This is supposed to be where you look down on me from the Great Big Pub in the Sky and smile wisely and see I’ve done well, right? I think that’s how this works.
So why isn’t it working? Five years. Tara’s off in Australia, giving Realtors the kind of speeches you get to deliver through a little ear-microphone. Jenny Calligan is beautiful as ever, but I only see her through Facebook photos. Stacey left Chicago for Colorado, and again, Facebook is keeping us in contact, but she seems to be doing well. Joe is a divorce lawyer somewhere; somehow I got on his e-mail newsletter list. Hell, even the Dark Horse got sold to new folks.
Ev’s doing great. I call him Evvie Doug pretty much all the time, which I know would get out of you one of those loud, head-thrown-back guffaws. He’s incredibly intelligent, incredibly verbose. Plays with Lego all the time. Creates his own mighty machines. I wish you’d had a chance to play with him. I just know you’d be down on the floor in his toy area, laughing while he showed off his creations.

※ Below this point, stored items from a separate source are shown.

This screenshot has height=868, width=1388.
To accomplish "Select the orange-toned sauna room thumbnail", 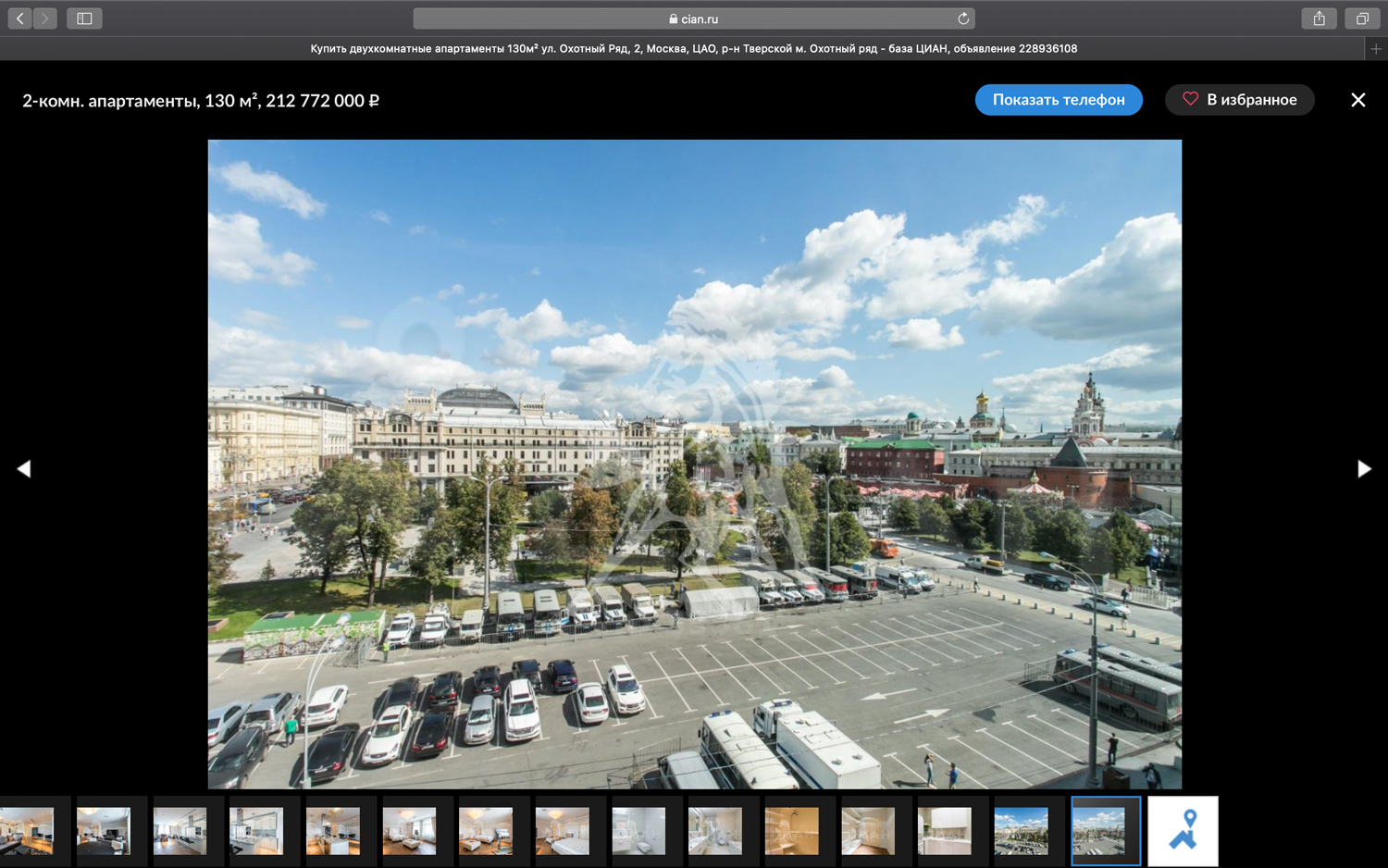I will click(x=791, y=831).
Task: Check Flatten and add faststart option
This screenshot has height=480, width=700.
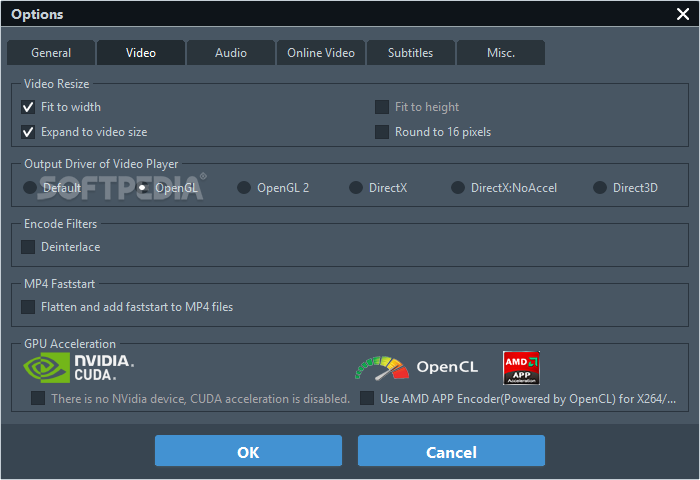Action: 28,307
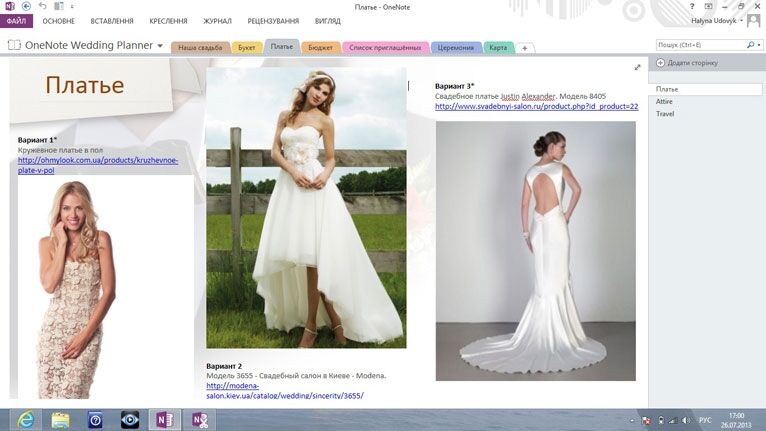Select the Travel page in page list

(665, 114)
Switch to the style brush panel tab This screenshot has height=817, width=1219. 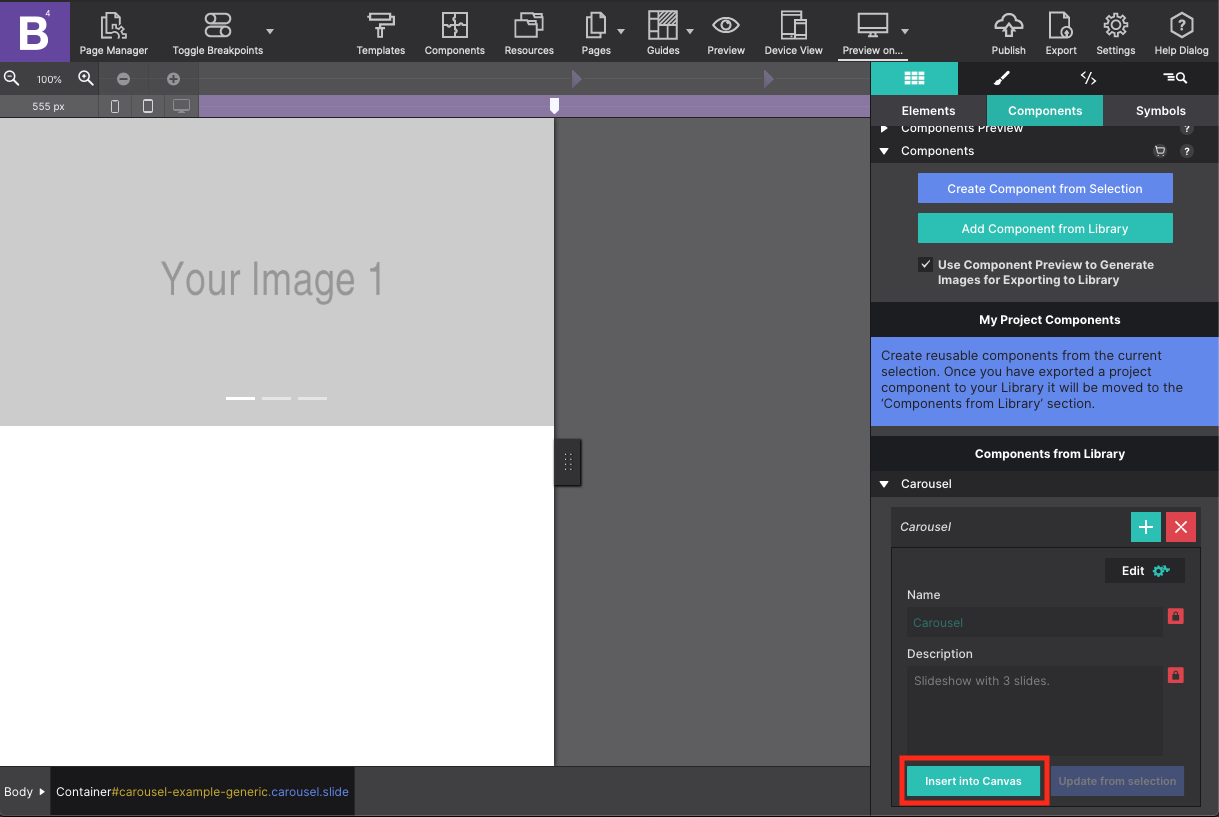[x=1001, y=78]
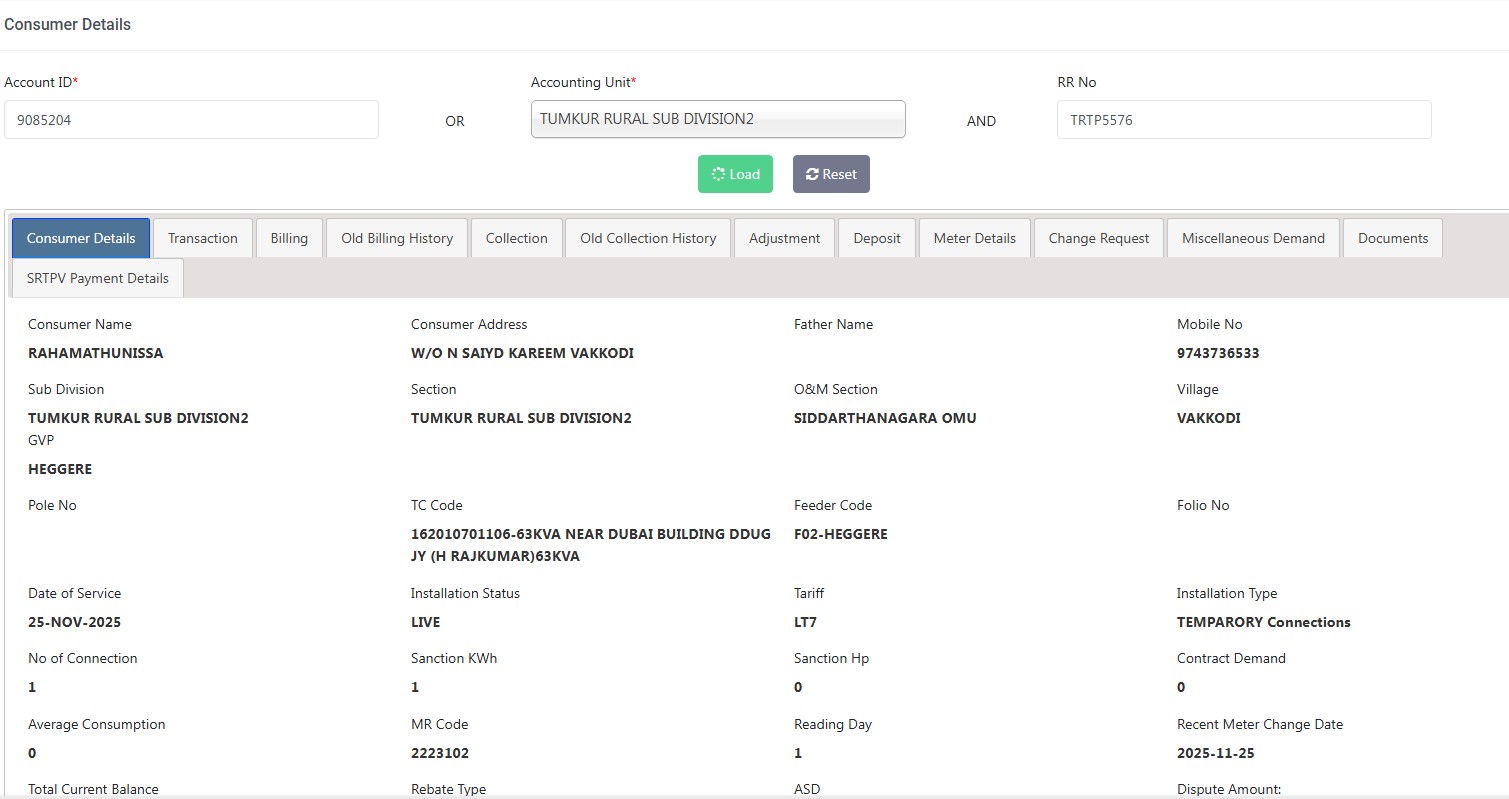Click the Account ID input field

click(x=191, y=120)
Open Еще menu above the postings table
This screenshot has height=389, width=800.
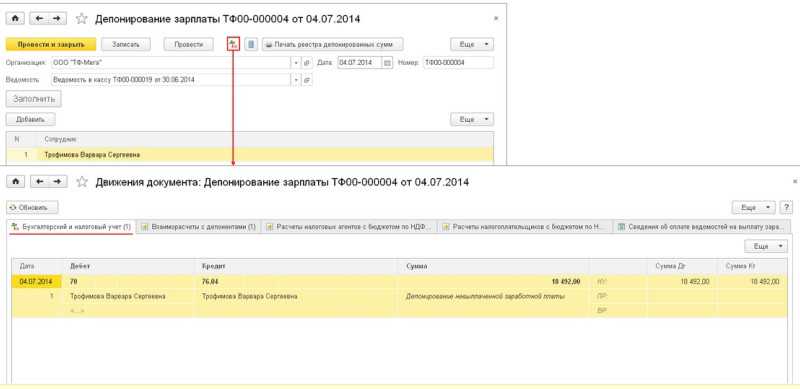pyautogui.click(x=765, y=246)
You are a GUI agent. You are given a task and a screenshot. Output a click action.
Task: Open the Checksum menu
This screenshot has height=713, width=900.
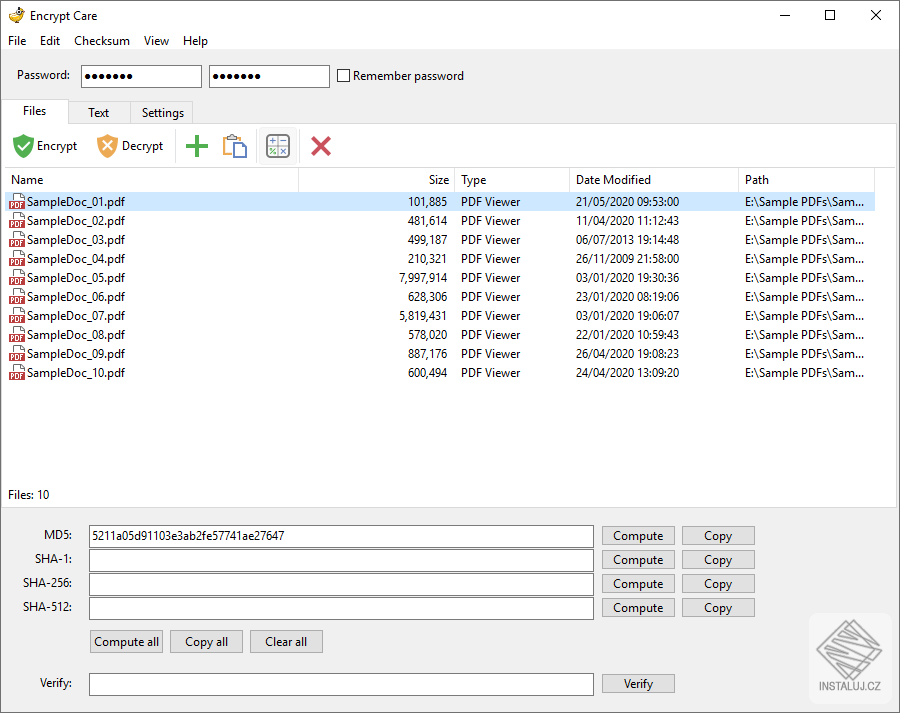click(101, 41)
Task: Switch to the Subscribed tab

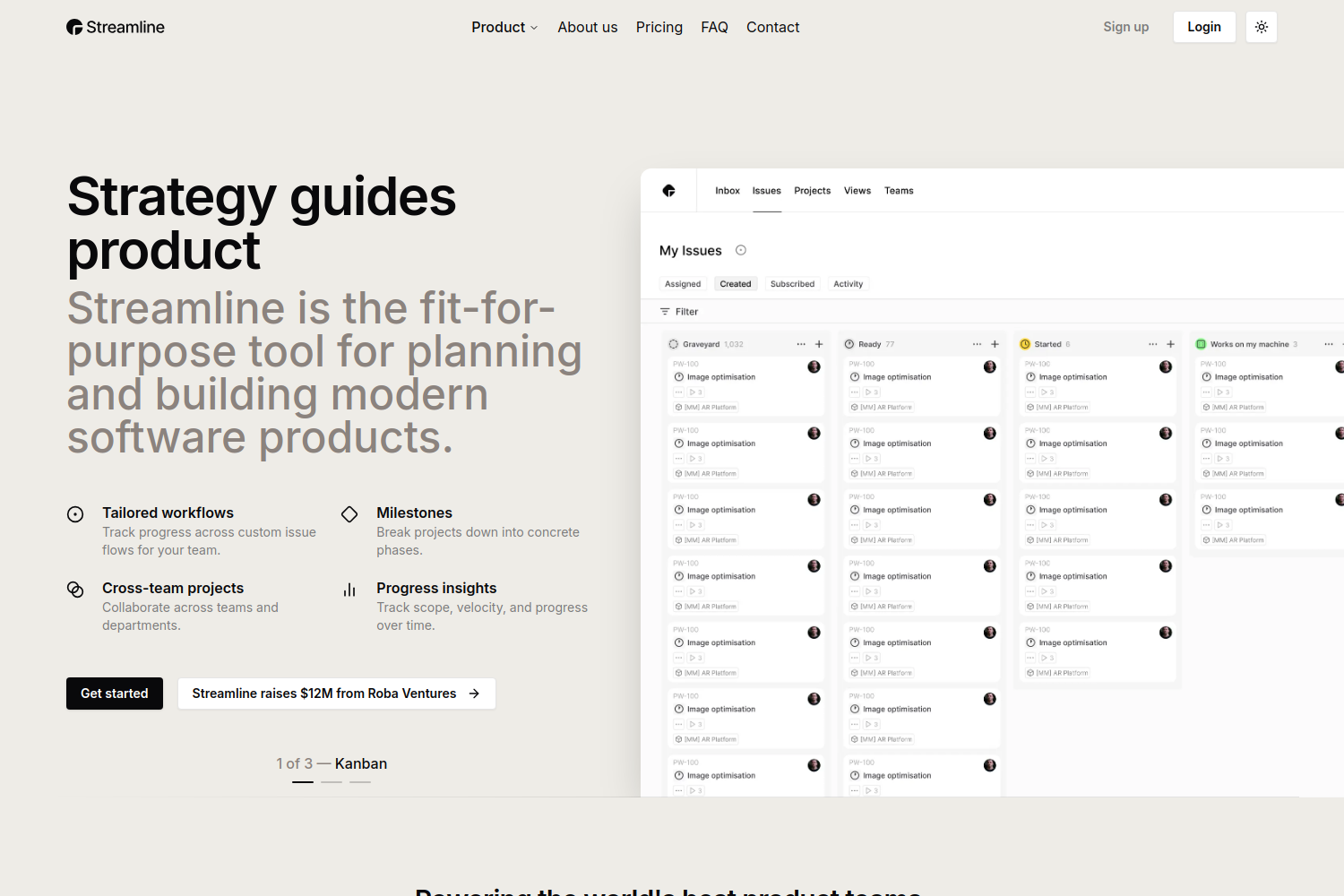Action: coord(792,284)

I got lost somewhere in there. I go to work, I come home 12 hours later, I play with the boy, I maybe have 30 minutes to myself after bedtime, and then I fall asleep. I don’t have friends. I don’t have a bar that I can walk to, that I can use as a launching point for our adventures.
Maybe that’s okay. Maybe I had my time, and now I can just let go and be a wallet and a chauffeur and work on your namesake instead of myself.
I don’t know. It’s lonely, you know? I miss your friendship, and your perspective, and your laugh.